Tak hanya Imam, masalah serupa juga dialami oleh warung kelontong milik Safa di Kedoya. Selama seminggu terakhir, Safa terpaksa menutup sementara penjualan gas LPG 3 kilogram karena stoknya kosong. Pangkalan gas yang biasa mengirimkan barang juga belum datang, dan Safa tidak tahu harus bagaimana. “Mereka (kurir pangkalan) enggak datang-datang,” keluh Safa.
Safa pun merasa bingung dengan adanya aturan baru mengenai sub pangkalan. “Saya enggak tahu cara mendaftarkan warung saya, enggak ada yang memberi informasi,” ujar Safa. Ia berharap distribusi gas bisa normal kembali, sehingga masyarakat tidak perlu kesulitan lagi untuk mendapatkan barang ini.
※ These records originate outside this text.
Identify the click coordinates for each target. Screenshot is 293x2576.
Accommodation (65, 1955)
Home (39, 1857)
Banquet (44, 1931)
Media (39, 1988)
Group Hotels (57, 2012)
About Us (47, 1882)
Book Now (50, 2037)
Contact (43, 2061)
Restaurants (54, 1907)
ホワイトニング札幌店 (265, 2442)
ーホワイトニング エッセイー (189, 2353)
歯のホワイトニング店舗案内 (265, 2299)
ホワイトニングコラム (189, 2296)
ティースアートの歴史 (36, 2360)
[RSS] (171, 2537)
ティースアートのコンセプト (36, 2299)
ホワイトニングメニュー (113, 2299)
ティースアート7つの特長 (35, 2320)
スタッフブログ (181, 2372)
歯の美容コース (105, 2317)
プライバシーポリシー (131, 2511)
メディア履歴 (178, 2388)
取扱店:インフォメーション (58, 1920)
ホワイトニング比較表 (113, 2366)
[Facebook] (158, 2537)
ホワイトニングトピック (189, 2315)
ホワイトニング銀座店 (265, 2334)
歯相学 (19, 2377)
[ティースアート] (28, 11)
Pemerintah pun menyadari bahwa masalah kelangkaan gas LPG 3 kilogram ini harus segera diatasi. Menteri Energi dan Sumber Daya Mineral (ESDM) Bahlil Lahadalia mengatakan bahwa mulai 3 Februari 2025, warung-warung kelontong bisa menjual gas LPG 3 kilogram asalkan mereka mendaftar menjadi sub pangkalan. Pendaftaran ini tidak dipungut biaya, dan pemerintah menjanjikan adanya pengawasan melalui aplikasi MyPertamina. Dengan sistem ini, diharapkan penjualan gas dapat lebih terkontrol, dan distribusinya bisa lebih merata.
Pendaftaran sub pangkalan dilakukan untuk mengurangi permasalahan yang terjadi selama ini, di mana harga gas LPG seringkali melambung tinggi dan distribusinya tidak merata. Bahlil menyatakan, harga gas LPG di sub pangkalan mungkin sedikit lebih mahal dibandingkan pangkalan resmi, namun tetap dalam batas yang wajar. “Harga LPG seharusnya maksimal Rp 19.000 per tabung, karena subsidi dari negara untuk gas ini cukup besar,” jelas Bahlil.
Semoga dengan penerapan aturan baru ini, distribusi gas LPG 3 kilogram dapat lebih lancar dan masyarakat, terutama pelaku UMKM seperti Imam dan Safa, tidak lagi terbebani dengan kelangkaan gas yang meresahkan. Sebab, seperti yang diungkapkan Imam, “Yang penting ada barangnya, itu sudah cukup.”